Ruben schrok heel erg. “Hoe moet dat nu, wat moeten we tegen vader zeggen?” Ze bedachten een plan. Ze hebben toen een bokje gedood en het bloed van dat bokje op de veelkleurige jas van Jozef gedruppeld. Flink veel druppels. Er zaten zoveel bloedvlekken op, dat het erop leek dat Jozef zelf heel erg had gebloed in zijn jas. En zo lieten ze de jas door een knecht naar hun vader Jakob brengen. De knecht moest aan Jakob vragen of dit niet de jas van Jozef was.
Jakob kreeg de jas en herkende de jas meteen. Die was natuurlijk van zijn zoon Jozef. “Oh nee toch, niet mijn zoon Jozef!! Mijn kind is door een wild dier gedood”, riep Jakob. “Misschien wel door een leeuw”. Hij huilde vanaf toen elke dag; hij was niet meer te troosten. Zijn haar werd elke dag grijzer van verdriet. De andere zonen probeerden hem te troosten. Zij wisten natuurlijk maar al te goed dat Jozef helemaal niet dood was, maar dat vertelden ze niet aan Jakob.

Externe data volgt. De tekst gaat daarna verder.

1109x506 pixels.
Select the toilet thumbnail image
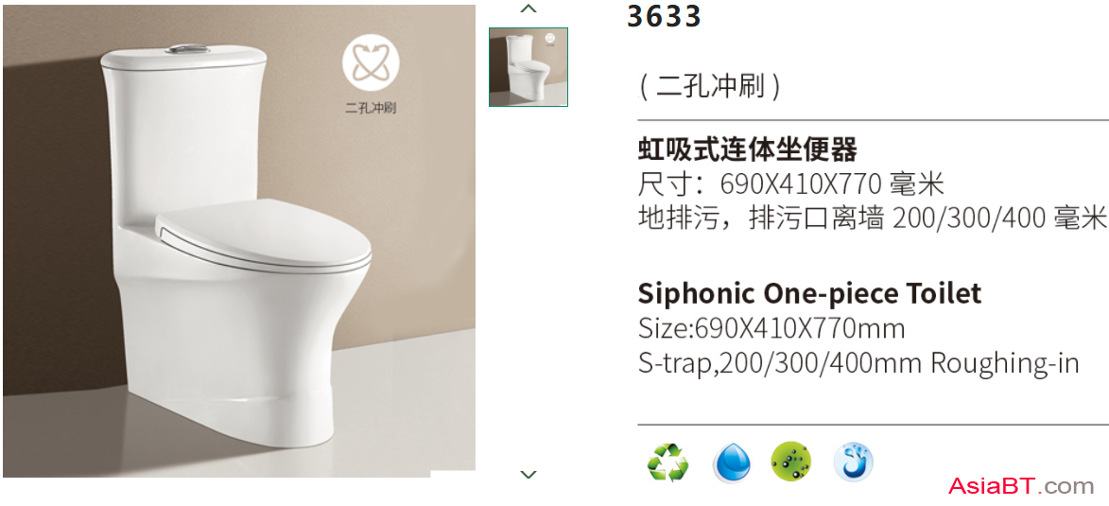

“Kom nou vader, huil niet meer. Wij zijn er toch ook nog?” Maar Jakob liet zich niet troosten. De broers waren nu wel van Jozef verlost, maar ze hadden hun vader heel veel verdriet bezorgd. Verdriet om zijn liefste zoon Jozef.
Wat een bijzonder verhaal is dit. Weet je waarom het zo bijzonder is? Let maar even goed op nu.
Jozef was de lievelingszoon van zijn vader. Hij kreeg een veelkleurige jas; hij was dus erg speciaal.
Hij werd door zijn vader naar het veld gestuurd en Jozef luisterde naar zijn vader; hij was dus gehoorzaam.
Hij werd door zijn broers uitgelachen en verkocht voor twintig zilverlingen. Verkocht en vernederd.
Wat zo bijzonder is, is dat Jozef eigenlijk al een teken was van de komst van onze Here Jezus.
Jezus was ook gehoorzaam aan Zijn Vader, onze God.
Jezus was ook heel bijzonder
Jezus werd ook verkocht, door Judas, voor dertig zilverlingen en ook Hij werd uitgelachen. Hij is zelfs gestorven aan het kruis, hè?.
In de volgende verhalen over Jozef zullen we nog wel wat vaker zien dat Jozef eigenlijk al een beeld was, een teken van de komst van de Here Jezus.